Repeat exactly the lines of the entries below from the one with "Instruction: Collapse the Shopsystem" through the one with "You are a computer-use agent. Viewport: 644px", both ends included, and nothing else.

Task input.
--- START ---
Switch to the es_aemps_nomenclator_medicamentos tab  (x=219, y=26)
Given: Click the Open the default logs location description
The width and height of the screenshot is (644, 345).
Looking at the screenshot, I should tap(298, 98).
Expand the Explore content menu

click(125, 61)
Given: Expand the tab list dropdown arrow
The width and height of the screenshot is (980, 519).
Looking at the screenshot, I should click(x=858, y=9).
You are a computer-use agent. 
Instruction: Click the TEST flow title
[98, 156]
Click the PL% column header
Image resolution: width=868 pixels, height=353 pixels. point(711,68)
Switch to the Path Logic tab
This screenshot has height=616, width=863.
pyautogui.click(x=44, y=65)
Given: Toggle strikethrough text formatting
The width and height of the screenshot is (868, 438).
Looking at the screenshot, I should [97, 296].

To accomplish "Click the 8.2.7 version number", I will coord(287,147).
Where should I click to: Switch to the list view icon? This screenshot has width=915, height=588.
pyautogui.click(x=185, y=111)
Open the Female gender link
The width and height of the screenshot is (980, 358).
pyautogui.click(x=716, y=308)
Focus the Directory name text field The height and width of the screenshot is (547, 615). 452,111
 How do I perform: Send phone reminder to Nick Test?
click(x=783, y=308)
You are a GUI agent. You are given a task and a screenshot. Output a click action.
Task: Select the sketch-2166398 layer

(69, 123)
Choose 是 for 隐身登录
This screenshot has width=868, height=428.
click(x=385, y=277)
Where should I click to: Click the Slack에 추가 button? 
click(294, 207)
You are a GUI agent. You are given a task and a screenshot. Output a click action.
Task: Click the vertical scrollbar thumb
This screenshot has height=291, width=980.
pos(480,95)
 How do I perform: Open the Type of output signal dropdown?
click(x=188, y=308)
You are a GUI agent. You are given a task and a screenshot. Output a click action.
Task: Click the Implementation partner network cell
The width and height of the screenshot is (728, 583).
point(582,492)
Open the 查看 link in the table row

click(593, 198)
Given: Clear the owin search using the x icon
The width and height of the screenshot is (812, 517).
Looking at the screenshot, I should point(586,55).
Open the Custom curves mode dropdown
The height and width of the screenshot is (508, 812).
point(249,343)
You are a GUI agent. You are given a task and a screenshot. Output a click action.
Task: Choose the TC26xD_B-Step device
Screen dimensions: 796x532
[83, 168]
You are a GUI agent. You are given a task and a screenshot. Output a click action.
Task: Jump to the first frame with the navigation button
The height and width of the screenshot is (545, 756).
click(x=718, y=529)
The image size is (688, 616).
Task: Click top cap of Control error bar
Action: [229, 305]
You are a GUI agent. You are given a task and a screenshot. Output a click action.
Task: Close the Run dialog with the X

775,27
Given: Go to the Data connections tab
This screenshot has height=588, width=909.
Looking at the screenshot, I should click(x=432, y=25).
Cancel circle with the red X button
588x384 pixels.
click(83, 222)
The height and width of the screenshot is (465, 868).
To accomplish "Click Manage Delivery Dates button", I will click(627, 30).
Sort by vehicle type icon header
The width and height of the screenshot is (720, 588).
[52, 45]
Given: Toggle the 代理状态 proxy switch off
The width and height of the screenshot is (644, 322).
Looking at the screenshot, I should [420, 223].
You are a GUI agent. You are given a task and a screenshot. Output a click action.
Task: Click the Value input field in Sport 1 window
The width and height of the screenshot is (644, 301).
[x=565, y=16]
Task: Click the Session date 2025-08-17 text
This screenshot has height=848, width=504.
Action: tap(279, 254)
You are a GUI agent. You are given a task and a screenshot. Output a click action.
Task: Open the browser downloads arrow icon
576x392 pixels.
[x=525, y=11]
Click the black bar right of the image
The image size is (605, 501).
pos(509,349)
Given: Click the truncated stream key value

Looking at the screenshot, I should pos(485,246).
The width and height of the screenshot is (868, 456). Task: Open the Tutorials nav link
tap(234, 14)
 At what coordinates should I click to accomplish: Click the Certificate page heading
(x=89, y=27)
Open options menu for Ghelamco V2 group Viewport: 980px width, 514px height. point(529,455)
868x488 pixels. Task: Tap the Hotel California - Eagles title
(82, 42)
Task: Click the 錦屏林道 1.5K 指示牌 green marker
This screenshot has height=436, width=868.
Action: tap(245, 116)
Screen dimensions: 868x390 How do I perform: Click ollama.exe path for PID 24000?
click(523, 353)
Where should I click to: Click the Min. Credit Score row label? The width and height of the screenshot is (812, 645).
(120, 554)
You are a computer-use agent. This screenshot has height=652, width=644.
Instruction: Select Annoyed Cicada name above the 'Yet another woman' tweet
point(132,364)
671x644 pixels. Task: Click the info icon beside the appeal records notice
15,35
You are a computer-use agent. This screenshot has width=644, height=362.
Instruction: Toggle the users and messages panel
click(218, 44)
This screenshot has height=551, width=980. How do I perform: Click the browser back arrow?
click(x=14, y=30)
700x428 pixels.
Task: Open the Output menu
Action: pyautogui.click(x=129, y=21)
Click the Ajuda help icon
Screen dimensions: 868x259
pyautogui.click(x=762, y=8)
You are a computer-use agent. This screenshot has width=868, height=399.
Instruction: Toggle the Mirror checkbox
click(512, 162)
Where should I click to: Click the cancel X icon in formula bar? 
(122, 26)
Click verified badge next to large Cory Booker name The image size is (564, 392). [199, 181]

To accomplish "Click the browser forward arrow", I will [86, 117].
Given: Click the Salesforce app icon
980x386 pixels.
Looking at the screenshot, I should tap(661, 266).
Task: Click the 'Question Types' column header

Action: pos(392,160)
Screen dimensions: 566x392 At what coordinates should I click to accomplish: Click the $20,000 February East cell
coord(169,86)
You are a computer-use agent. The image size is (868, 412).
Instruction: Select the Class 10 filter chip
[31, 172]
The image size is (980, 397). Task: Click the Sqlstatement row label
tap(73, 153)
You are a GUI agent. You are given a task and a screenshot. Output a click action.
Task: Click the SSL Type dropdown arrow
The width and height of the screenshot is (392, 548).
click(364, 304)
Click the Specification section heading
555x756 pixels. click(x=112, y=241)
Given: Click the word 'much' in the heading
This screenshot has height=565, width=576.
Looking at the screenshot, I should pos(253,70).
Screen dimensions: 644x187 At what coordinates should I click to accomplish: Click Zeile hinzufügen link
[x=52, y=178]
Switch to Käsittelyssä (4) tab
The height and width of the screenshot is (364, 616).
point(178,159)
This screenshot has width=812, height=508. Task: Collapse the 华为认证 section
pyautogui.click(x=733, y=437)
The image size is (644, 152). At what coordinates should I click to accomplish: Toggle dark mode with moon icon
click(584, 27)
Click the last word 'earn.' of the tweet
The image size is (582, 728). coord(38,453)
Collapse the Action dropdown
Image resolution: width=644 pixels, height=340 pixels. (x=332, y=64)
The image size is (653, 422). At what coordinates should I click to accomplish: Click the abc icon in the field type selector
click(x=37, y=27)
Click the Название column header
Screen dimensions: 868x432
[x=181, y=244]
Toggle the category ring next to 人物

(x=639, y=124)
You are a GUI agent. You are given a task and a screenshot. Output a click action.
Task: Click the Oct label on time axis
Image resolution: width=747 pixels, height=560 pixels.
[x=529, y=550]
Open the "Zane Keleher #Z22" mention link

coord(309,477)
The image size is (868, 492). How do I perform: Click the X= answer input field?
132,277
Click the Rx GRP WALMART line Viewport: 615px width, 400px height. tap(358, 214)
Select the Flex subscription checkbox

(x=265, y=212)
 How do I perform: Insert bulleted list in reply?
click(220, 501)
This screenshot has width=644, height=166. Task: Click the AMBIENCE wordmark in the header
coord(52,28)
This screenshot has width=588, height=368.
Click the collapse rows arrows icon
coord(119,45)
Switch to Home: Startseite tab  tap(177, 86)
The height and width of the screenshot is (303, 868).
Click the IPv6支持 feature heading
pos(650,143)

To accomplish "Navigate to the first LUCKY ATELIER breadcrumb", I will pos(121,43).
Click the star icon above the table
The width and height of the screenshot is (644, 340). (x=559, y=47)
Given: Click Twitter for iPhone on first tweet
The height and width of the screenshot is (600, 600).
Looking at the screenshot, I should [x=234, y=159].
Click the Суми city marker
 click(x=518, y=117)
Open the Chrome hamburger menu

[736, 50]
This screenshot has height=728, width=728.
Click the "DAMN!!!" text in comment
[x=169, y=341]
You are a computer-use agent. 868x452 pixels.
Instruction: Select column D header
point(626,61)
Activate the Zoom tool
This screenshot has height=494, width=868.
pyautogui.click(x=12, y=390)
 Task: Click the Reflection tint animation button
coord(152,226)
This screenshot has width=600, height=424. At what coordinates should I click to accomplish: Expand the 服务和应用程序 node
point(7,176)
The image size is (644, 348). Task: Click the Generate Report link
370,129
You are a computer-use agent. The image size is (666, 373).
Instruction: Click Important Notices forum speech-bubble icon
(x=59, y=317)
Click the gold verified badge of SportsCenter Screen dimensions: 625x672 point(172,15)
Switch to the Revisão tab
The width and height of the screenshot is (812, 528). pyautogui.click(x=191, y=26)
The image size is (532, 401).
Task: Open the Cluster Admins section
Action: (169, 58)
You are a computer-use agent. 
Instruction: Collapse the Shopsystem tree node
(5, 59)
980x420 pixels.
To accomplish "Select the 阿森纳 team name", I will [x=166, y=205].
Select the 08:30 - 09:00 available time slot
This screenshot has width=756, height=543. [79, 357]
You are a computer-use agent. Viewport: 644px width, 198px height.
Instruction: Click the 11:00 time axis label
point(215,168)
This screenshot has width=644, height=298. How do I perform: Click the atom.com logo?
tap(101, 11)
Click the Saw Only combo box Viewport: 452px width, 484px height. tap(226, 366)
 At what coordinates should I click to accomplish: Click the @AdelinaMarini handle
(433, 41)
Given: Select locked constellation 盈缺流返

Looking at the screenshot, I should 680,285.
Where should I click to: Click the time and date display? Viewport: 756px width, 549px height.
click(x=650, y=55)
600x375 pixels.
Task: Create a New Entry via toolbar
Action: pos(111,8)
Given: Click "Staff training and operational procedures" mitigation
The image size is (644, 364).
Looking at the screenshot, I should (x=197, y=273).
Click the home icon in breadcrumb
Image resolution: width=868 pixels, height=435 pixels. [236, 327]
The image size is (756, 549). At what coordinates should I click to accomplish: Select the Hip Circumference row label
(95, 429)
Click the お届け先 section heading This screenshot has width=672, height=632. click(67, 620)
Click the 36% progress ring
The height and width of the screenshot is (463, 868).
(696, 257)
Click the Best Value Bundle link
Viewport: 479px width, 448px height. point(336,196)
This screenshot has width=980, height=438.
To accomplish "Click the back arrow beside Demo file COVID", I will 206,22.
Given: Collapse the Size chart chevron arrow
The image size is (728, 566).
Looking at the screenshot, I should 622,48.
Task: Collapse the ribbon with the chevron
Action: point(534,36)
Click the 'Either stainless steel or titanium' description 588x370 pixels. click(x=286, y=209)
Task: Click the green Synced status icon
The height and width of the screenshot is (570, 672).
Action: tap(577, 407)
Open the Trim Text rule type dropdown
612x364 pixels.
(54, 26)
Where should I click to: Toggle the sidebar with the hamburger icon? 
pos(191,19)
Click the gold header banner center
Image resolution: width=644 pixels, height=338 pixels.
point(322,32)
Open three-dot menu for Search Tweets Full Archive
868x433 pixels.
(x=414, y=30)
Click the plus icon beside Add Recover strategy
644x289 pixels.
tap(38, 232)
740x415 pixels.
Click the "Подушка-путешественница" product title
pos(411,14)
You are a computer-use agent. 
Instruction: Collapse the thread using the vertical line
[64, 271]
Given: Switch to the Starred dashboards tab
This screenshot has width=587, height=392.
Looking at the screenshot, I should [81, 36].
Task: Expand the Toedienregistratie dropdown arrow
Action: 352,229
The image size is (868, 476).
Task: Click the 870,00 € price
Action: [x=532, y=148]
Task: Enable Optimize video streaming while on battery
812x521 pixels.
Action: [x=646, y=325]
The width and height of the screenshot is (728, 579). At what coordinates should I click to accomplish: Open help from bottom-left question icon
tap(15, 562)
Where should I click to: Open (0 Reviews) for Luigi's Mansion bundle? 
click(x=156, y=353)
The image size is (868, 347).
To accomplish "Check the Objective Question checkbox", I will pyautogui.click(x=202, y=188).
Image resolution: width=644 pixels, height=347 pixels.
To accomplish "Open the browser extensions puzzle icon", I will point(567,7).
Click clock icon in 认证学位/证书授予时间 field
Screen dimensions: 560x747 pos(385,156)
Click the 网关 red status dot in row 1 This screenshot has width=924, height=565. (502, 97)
--- END ---
Exercise result.
Instruction: Collapse the Shopsystem tree node
(5, 59)
980x420 pixels.
To accomplish "Select the 阿森纳 team name", I will [x=166, y=205].
Select the 08:30 - 09:00 available time slot
This screenshot has width=756, height=543. [79, 357]
You are a computer-use agent. Viewport: 644px width, 198px height.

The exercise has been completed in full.